Whenever in the morning, Pritam Singh used to
go out in car, then after his crossing I used to
close the gate from inside. Today, at about 11
A.M., Pritam Singh after taking meals got ready
to go to Jalandhar and I also came out from the
Kothi. Parminder Singh @ Bittu driver was
standing outside, who also accompanied us. In
the meanwhile two youngmen came inside
through main gate and came to us. One of these
youngmen was clean shaven who had covered
himself with thin blanket (loi). He was having
good height, wheatish complexion and putting
helmet on his head. The second one was a Sikh
having wheatish complexion wearing turban on
his head and having beared.
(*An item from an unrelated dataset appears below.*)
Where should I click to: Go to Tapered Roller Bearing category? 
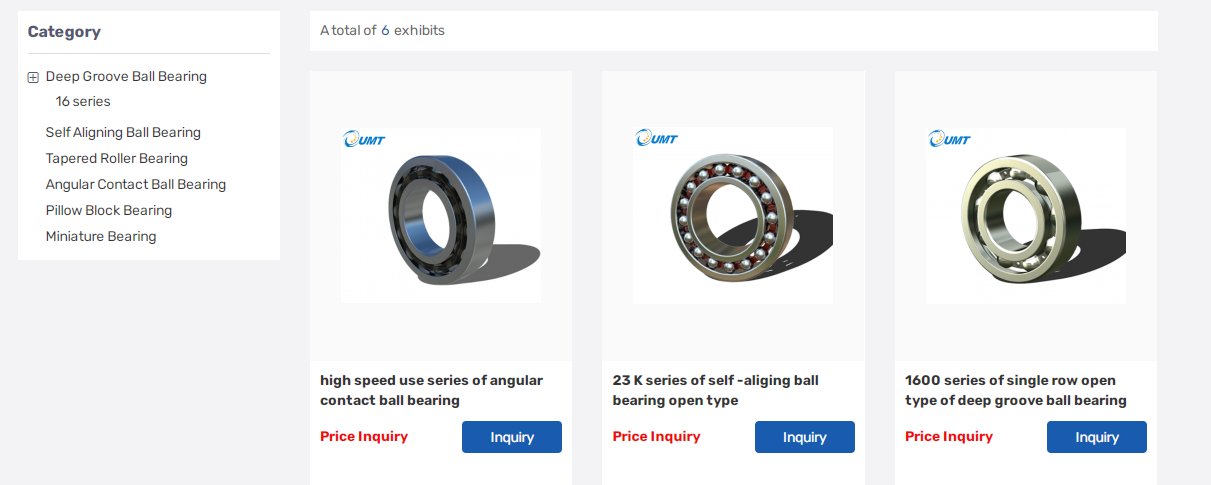click(x=117, y=159)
Clean shaven
person took out small double barrel gun .12 bore
from loi wrapped by him and fired a shot at
Pritam Singh. Then Pritam Singh saved himself
cleverly and went inside. Both these youngmen
chased Pritam Singh and went inside through
Kainchi gate. Then clean shaven person gave
fired another shot at Pritam Singh, which hit on
the right side of the back of Pritam Singh as a
result of which, Pritam Singh fell down straight
on the floor and blood started oozing from back
and chest. Both these youngmen ran away
together with their arms and ammunition
through main gate. We both saw Pritam Singh.
The abdomen of Pritam Singh was ruptured and
he had died. Parminder Singh driver and I have
witnessed this occurrence. The cause of grudge
is that a dispute between both real brothers
Pritam Singh and Baldev Singh regarding Kothi
and land is pending in the Court at Jalandhar,
which was fixed for hearing on yesterday i.e.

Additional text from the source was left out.